> WHAT THIS TASK INVOLVES
Starting at the first line of the records below, transcribe each line exactly, ending with the line that contains "Open the site's".

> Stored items
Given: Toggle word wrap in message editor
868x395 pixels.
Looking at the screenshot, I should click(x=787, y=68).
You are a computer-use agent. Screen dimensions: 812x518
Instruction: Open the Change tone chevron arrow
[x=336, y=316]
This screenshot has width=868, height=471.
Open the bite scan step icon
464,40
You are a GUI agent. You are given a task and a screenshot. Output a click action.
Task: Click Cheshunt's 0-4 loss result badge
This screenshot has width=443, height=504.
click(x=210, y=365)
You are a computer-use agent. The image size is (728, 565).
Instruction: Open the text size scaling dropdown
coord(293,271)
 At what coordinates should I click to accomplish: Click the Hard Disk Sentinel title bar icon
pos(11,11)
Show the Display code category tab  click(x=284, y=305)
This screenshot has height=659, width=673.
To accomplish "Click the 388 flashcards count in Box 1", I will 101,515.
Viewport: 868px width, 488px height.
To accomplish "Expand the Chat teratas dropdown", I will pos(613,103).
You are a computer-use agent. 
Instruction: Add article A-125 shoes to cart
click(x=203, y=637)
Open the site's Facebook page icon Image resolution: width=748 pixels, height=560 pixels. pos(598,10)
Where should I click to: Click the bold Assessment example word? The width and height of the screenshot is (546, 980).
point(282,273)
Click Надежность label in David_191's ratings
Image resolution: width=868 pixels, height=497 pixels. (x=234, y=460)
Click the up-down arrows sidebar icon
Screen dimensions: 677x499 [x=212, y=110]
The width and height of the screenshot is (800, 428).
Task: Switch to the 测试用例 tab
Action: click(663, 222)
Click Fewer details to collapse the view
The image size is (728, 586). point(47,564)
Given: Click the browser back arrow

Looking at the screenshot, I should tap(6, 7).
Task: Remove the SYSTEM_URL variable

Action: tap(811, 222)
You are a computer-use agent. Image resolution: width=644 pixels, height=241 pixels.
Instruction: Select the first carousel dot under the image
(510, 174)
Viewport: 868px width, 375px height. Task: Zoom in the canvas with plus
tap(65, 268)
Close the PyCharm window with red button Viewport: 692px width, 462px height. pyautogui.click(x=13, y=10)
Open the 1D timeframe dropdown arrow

> SOLUTION FOR THIS EXERCISE
Given: Toggle word wrap in message editor
868x395 pixels.
Looking at the screenshot, I should click(x=787, y=68).
You are a computer-use agent. Screen dimensions: 812x518
Instruction: Open the Change tone chevron arrow
[x=336, y=316]
This screenshot has width=868, height=471.
Open the bite scan step icon
464,40
You are a GUI agent. You are given a task and a screenshot. Output a click action.
Task: Click Cheshunt's 0-4 loss result badge
This screenshot has width=443, height=504.
click(x=210, y=365)
You are a computer-use agent. The image size is (728, 565).
Instruction: Open the text size scaling dropdown
coord(293,271)
 At what coordinates should I click to accomplish: Click the Hard Disk Sentinel title bar icon
pos(11,11)
Show the Display code category tab  click(x=284, y=305)
This screenshot has height=659, width=673.
To accomplish "Click the 388 flashcards count in Box 1", I will 101,515.
Viewport: 868px width, 488px height.
To accomplish "Expand the Chat teratas dropdown", I will pos(613,103).
You are a computer-use agent. 
Instruction: Add article A-125 shoes to cart
click(x=203, y=637)
Open the site's Facebook page icon Image resolution: width=748 pixels, height=560 pixels. pos(598,10)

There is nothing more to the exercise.